I'm guessing the German government is the main backer of the national archives because all the display cases on one side of the main hall of different periods of Afghan history--which they've repeatedly suggested should be sufficient for doctoral research--are quadrilingual: Persian, Pashto, English, and German--and there are multiple display cases mentioning Afghan-German relations over the past two centuries (glossing over the period of courtship of Afghanistan by Nazi Germany). The other side of the main hall is all calligraphy, mostly in Persian with a smattering of Pashto. A group of schoolgirls were on there on a field trip yesterday, lining up to sign the guest book:


A couple evenings ago I joined live music night with a group of about ten men from the country's tip-top elite and two foreign women (the host said he was planning to invite five more beautiful women but his VIP guests had to be careful about word of them singing and dancing and imbibing getting out). The musicians were, my friend who kept making sure that I didn't think they were gay for dancing together told me, the direct descendants of Indian Muslim musicians who Ahmad Shah Abdali brought back to Kabul after sacking Delhi in one of his mid-18th century invasions of India. The three of them played, respectively, tabla, plucked rabab, and harmonium, and played what sounded to me--a complete laymen when it comes to ethnomusicology--like Indian rhythms with classical poetry for lyrics. The singer would recite one poem in Persian and then without stopping or as far as I noticed changing beat move on to a Pashto or Urdu poem that it took me a while to realize was a different language I didn't understand. Each line was repeated twice, and particularly deep Sufi mystical lines about selfhood or evaluating life would be greeted by cheers and repeated by the whole group the second time around.

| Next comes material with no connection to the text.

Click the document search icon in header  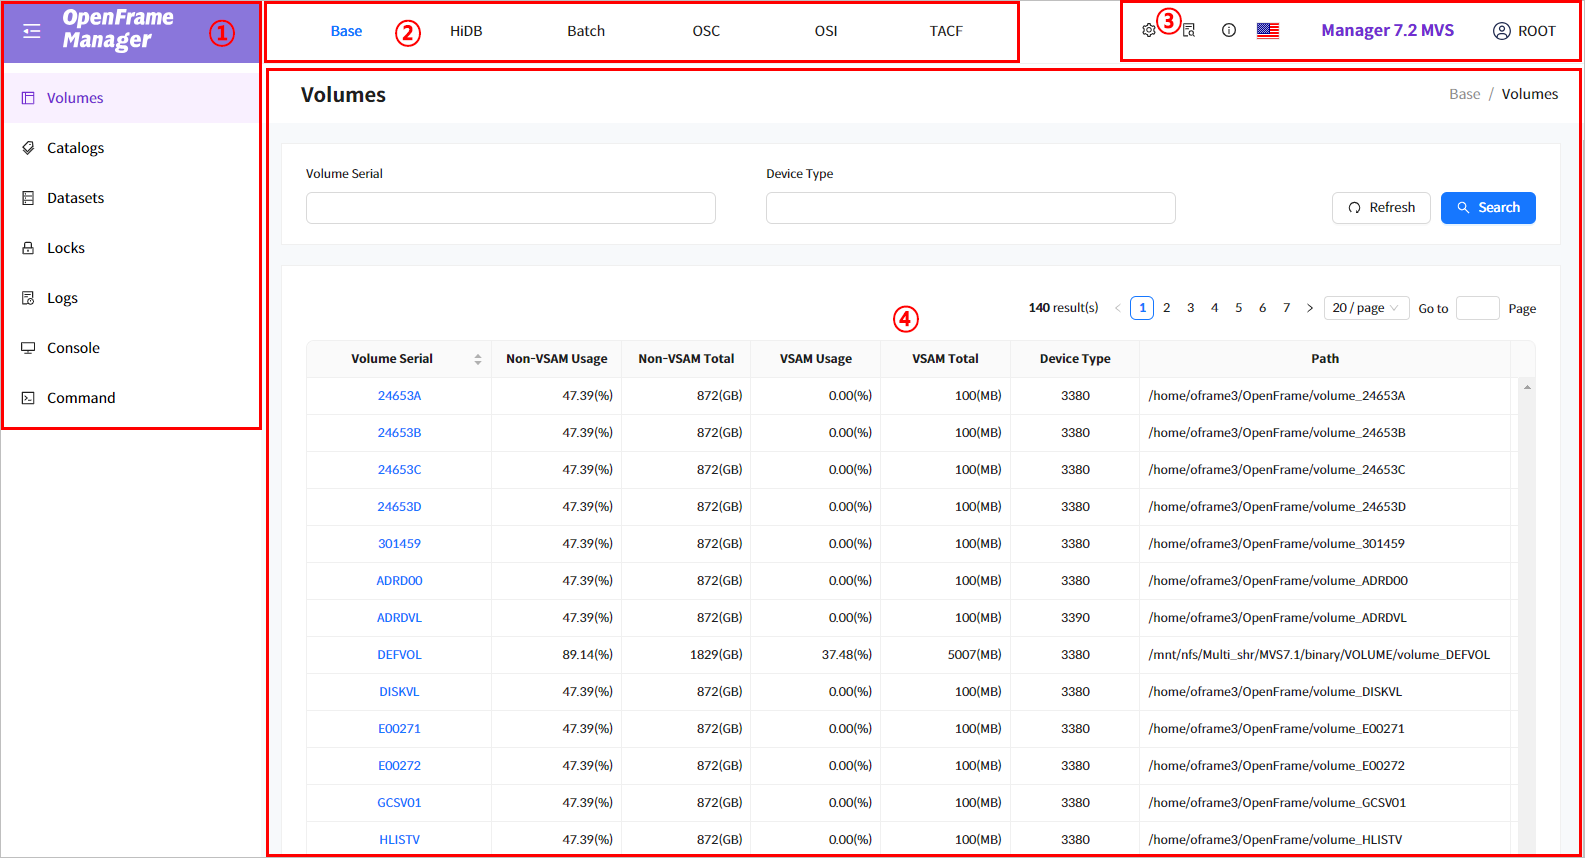click(x=1189, y=31)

Sometimes just two men would get up and dance together and sometimes a group of five would do a semi-coordinating twirly circle dance together. Much giddiness. To express appreciation when the tabla player played an especially virtuosic solo or the singer belting out especially profound lyrics, men would dance over the the carpet on which the players sat cross-legged and elaborately toss a 500 or 1000 afghani note in front of them.

My friend I tagged along with to an expat dinner party last night told me to bring my passport, and that the host had been relieve that she wasn't bringing any Afghans with her as that would create [security?] problems. Many restaurants that cater to expats actually won't allow Afghans to enter, with the semi-official justification that they serve alcohol and even less official justification that it would make the expats and their security contractors worried about safety.

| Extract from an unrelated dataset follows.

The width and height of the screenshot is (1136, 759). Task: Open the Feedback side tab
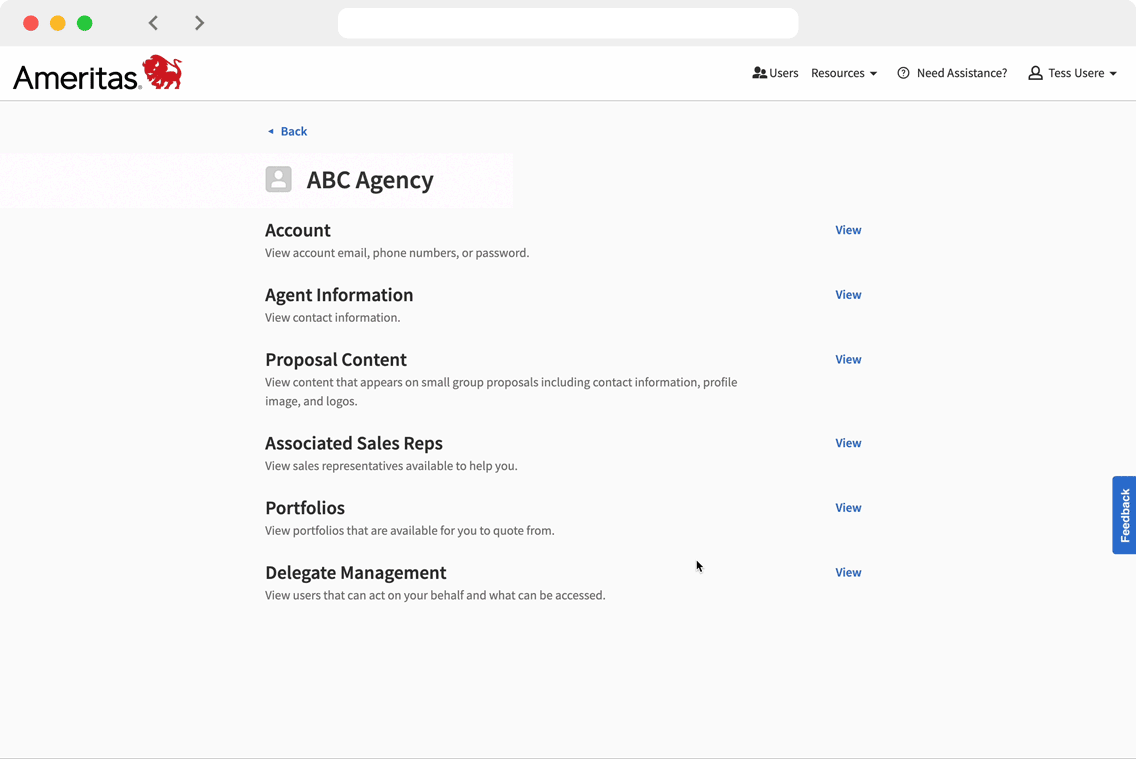coord(1124,515)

I had mango juice today with a financial consultant, from a firm whose selling point for the internationals is that it employs real Afghans who've lived in Afghanistan most of their lives (but have Western educations and values). I was about 40 minutes late. As I'm gradually learning, the walled garden cafes and restaurants where the elite hang out are mostly hidden away behind heavy gates with no outside signs so ordinary people in the neighborhood don't even know they exist (and so can't provide you with directions). The drivers of international organizations know where they are, but not regular taxi drivers.
Mostly we talked about my research project, which has been going nowhere so far, and his firm's frantic push to diversify as much as possible to the "real economy" (stuff like transportation and mining) before the aid market shrinks with the expected 2014 pullout of US/NATO troops. Right now their clients are mostly governments and aid organizations, and it seems to me the niche they've carved out as "authentic yet efficient" Afghans is one that can thrive most in an artificial "capacity building" economy.
The consultant also mentioned to me that in Kabul--though not Herat--the Turks have been far outcompeting the Iranians when it comes to exports and contracting, in part because Turkey isn't seen as having a meddling political interest. Many people have in fact started boycotting Iranian businesses, a bandwagon his firm has jumped on to show off their corporate ethics, with poor Iranian treatment of Afghan refugees as the proximate rallying cry. That leaves Turkish and Chinese imports of stuff like furniture and housewares and the former have a better reputation for quality. I feel I've been devoting too much of this blog to Iran-bashing, but it just keeps coming up.